Ammesso che lo sia, com’è cambiata la cultura rock?
«È ancora fondamentalmente intrattenimento ma credo abbia un senso molto più serio, dopo cose come All you need is love, vista in mondovisione, dopo Give peace a chance e Let it be i musicisti hanno preso coscienza del loro potere di fare del bene, di cambiare il modo di pensare della gente, e credo che questa sia la principale differenza rispetto agli anni passati. Un pezzo come Biko di Peter Gabriel è grande musica pop ma allo stesso tempo ha un contenuto molto serio, ci sono stati eventi come il Live Aid.
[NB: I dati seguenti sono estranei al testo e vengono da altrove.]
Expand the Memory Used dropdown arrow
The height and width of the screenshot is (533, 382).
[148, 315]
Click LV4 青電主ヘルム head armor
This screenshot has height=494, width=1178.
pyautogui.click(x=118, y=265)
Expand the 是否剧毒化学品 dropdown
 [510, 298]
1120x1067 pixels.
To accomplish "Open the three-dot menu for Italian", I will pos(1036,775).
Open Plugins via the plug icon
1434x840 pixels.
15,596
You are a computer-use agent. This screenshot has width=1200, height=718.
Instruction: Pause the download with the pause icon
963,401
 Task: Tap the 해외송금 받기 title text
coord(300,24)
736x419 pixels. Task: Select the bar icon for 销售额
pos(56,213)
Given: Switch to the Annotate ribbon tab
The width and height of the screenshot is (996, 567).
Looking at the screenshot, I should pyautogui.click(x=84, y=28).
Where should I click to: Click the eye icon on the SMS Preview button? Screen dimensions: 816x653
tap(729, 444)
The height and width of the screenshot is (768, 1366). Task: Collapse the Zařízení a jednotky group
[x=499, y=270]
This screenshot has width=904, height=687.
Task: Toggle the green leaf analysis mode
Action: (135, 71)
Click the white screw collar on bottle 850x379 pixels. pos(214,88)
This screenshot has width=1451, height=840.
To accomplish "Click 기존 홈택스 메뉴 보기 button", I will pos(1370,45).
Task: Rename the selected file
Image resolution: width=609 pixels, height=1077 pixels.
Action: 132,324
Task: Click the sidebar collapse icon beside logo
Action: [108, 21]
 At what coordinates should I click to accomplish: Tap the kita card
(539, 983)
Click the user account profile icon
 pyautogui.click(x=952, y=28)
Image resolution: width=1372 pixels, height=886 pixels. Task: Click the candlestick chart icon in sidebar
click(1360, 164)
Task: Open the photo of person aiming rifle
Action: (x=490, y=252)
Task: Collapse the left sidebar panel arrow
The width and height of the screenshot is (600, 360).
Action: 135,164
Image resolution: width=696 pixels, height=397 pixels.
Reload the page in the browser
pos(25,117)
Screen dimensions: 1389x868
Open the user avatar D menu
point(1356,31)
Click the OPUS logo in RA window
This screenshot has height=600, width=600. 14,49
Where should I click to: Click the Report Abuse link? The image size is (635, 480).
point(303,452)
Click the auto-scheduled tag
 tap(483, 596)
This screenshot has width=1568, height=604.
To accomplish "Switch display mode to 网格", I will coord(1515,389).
È stato incredibile, anche se non era la prima volta, fu George Harrison a farlo per primo con il concerto per il Bangladesh, e sicuramente Geldof è cresciuto pensando a quello. I musicisti fanno più dei governi.
La forza sta nel fatto che ai musicisti puoi credere: la gente pensa che tu sia una persona reale, anche se ti vesti in modo eccentrico, in politica è diverso, l’ultimo presidente a cui la gente poteva credere forse è stato Abramo Lincoln, oggi guardano Reagan e al massimo pensano che sia un attore che recita molto bene la parte del presidente».
Per finire, può dirci la verità su quella leggenda denominata Paul is dead secondo la quale per alcuni lei sarebbe morto negli anni Sessanta e sostituito da un sosia?
«Ma certo, è tutto vero, ovviamente io sono un clone, anzi, ce ne sono 12 in giro… Fu a causa della copertina di Abbey Road, era un caldo giorno di agosto quando scattammo le foto sulle strisce pedonali e io avevo i sandali ai piedi, non significava assolutamente nulla, ma fecero subito un sacco di speculazioni, un deejay americano matto disse che era un segnale usato dalla mafia per dire che uno era morto».
Ma almeno su questo Paul ha mentito. In realtà i segni della leggenda "Paul is dead" i Beatles avevano cominciato a spargerli molto prima di Abbey Road. Un piccolo giallo nel giallo, ma del resto ci trovavamo in un posto sconosciuto, ufficialmente inesistente, e quindi tutto era possibile. Era davvero Paul quello con cui avevo parlato?